Valentine’s Day: It Is Illegal To Celebrate Day Of Love In These 5 Countries
In Malaysia, The celebration of Valentine’s Day has been banned for Muslims since 2005, Muslims (who account for over 60% the population) are prohibited from celebrating Valentine’s Day. Going out for the occasion is a big risk in the country. In 2012, police busted budget hotels and arrested more than 200 Muslims for defying a ban on any activities marking Valentine’s Day.
In 2011, Iran banned the production of Valentine’s Day gifts and any promotion of the day celebrating romantic love to combat what it sees as a spread of Western culture, In a statement from the state-run media, government officials warned, “Printing and producing any products related to Valentine’s Day, including posters, brochures, advertising cards, boxes with the symbols of hearts, half-hearts, red roses and any activities promoting this day are banned,” read the instruction. “Authorities will take legal action against those who ignore the ban.”
3. Saudi Arabia
Every year in Saudi Arabia, officials with the conservative Muslim kingdom’s Commission for the Promotion of Virtue and Prevention of Vice (CPVPV), better known as the religious police, clamp down on cupid do-gooders, prowling the street from shop to shop looking for anything related to Valentine’s Day. Items were confiscated and people who looked like they were celebrating or promoting the holiday were arrested and punished. Some shop owners have become so paranoid about this that they’d rather close their shop for the day to avoid the risk of the religious police finding something ‘illegal’ in their stores.
The prohibitions of Valentine’s day in some Indonesian cities come amid concerns that traditionally tolerant Indonesia is taking a sharp fundamentalist turn, by pushing to make pre-marital sex – including gay sex – illegal and punishable with jail time.
In 2018, authorities in the country’s second-biggest city Surabaya briefly detained about two dozen couples during a raid to sniff out any sign of Valentine’s Day celebrations. They were later released with a reprimand.
Pakistan is the most recent country to ban Valentine’s Day celebrations in public spaces after the country’s High Court passed a ruling, saying it was against Islamic teachings, according to local media reports.

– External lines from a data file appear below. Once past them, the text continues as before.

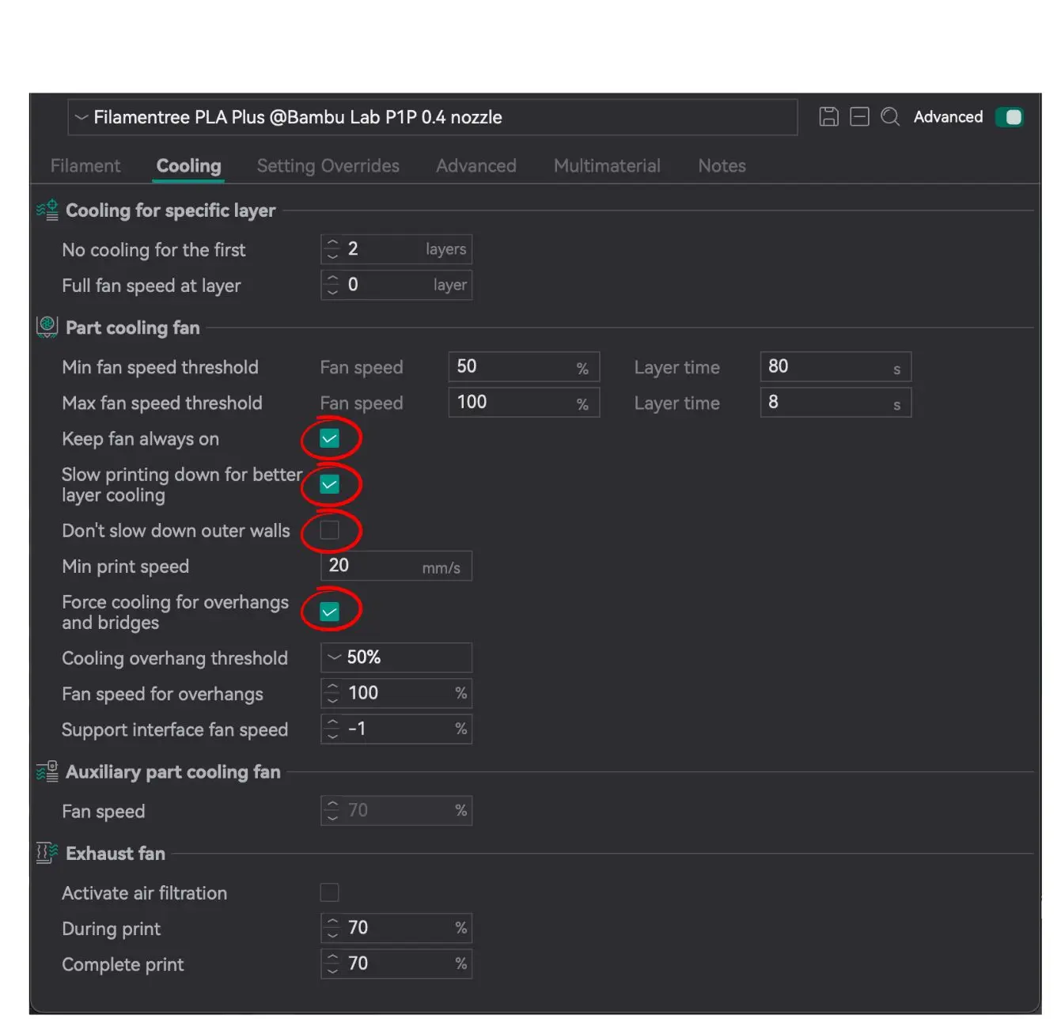Viewport: 1061px width, 1019px height.
Task: Enable Don't slow down outer walls
Action: pos(329,530)
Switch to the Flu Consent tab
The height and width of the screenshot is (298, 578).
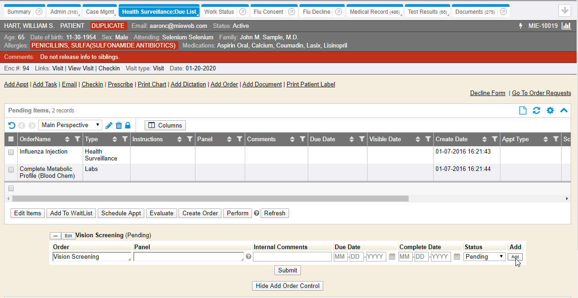(x=268, y=12)
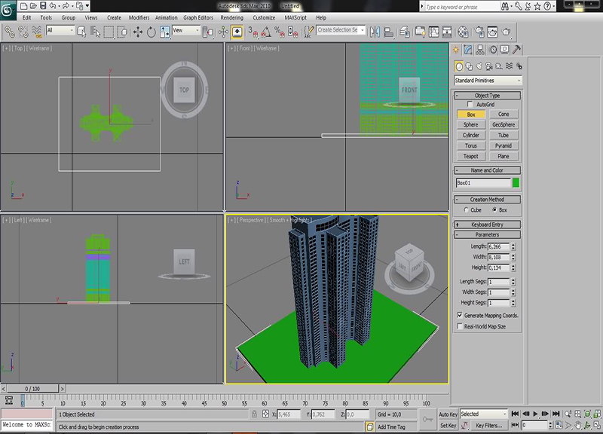
Task: Expand the Keyboard Entry rollout
Action: pos(487,225)
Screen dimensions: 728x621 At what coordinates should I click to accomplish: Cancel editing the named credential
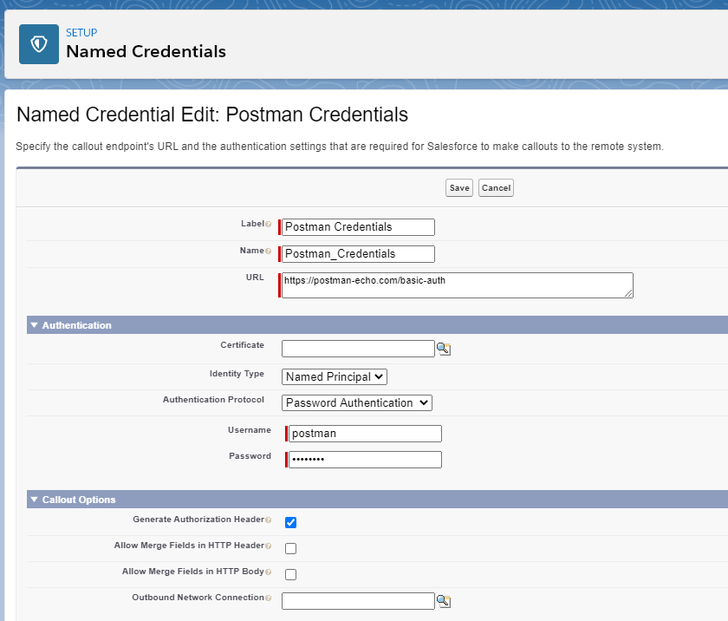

But the ban is not just limited to Muslim-majority countries. In the past, a number of political parties in India have criticized the concept of Valentine’s Day with many saying it is a bad Western influence on Indian culture. An extremist Hindu organization called Bajrang Dal has issued a warning to Orissa, a state in the Eastern part of India asking youth to stay away from Valentine’s Day in any form.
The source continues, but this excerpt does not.